Evaluating Uniform Random Policy

In [None]:
vk = zeros(shape=(len(states)))

NUM_ITERS = 100
for k in range(NUM_ITERS):
    vk = policy_evaluation(uni_random_policy, vk)

vk_uni = copy(vk)
for s in states:
    print '{} = {:.0f}'.format(s, vk_uni[s.index])

In [None]:
def policy_improvement(vk):
    
    new_policy = zeros(shape=(len(states), len(actions)))
    for s, state in enumerate(states):
        max_a = None
        max_vk = -sys.maxint - 1
        for a, action in enumerate(actions):
            vk_cand = 0.0
            for s_p, next_state in enumerate(states):
                vk_cand += p_trans[s, a, s_p] * (r[s, a, s_p] + gamma * vk[s_p])  
            
            if vk_cand > max_vk:
                max_vk = vk_cand
                max_a = a
            
        new_policy[s, max_a] = 1.0
        
    return new_policy

Determine the optimal policy from the state value function for uniform random policy.

In [None]:
optimal_policy = policy_improvement(vk_uni)

In [None]:
optimal_policy

Evaluating State Value Function For Optimal Policy

In [None]:
vk_star = zeros(shape=(len(states)))

NUM_ITERS = 20
for k in range(NUM_ITERS):
    vk_star = policy_evaluation(optimal_policy, vk_star)
        
for s in states:
    print '{} = {}'.format(s, vk_star[s.index])

In [None]:
def policy_iteration(policy, vk, k_iters=1, epsilon=1e-4):

    stable_policy = False
    while not stable_policy:
        for k in range(k_iters):
            vk = policy_evaluation(policy, vk)
       
        new_policy = policy_improvement(vk)

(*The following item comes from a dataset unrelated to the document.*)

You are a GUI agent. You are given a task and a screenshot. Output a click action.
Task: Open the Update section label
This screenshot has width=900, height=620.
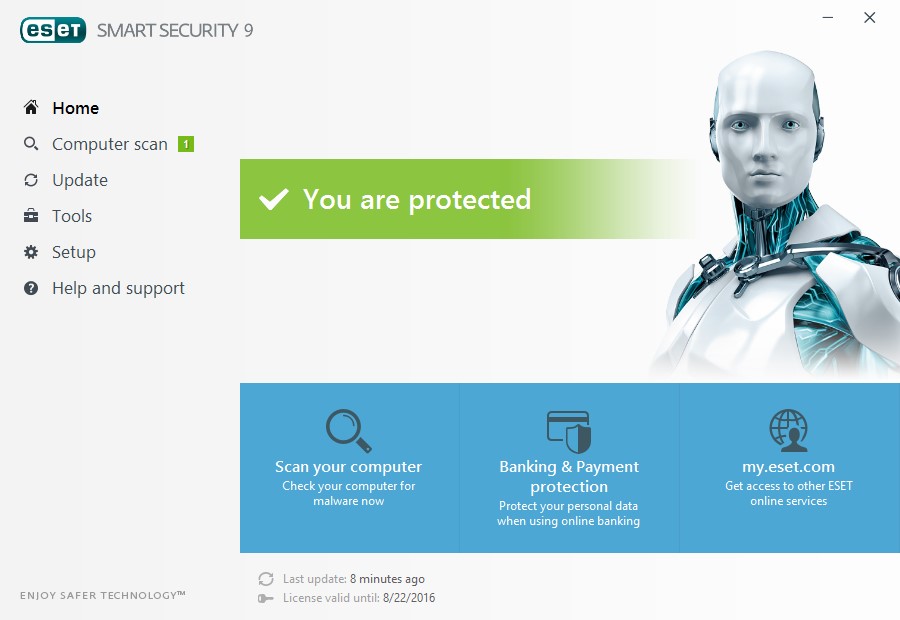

        stable_policy = True
        for s in states:
            for a in actions:
                if abs(policy[s.index, a.index] - new_policy[s.index, a.index]) > epsilon:
                    stable_policy = False
                    
        policy = copy(new_policy)
            
    return policy, vk

In [None]:
vk = zeros(shape=(len(states)))
policy_star, vk_star = policy_iteration(uni_random_policy, vk, k_iters=1)

In [None]:
vk_star

In [None]:
policy_star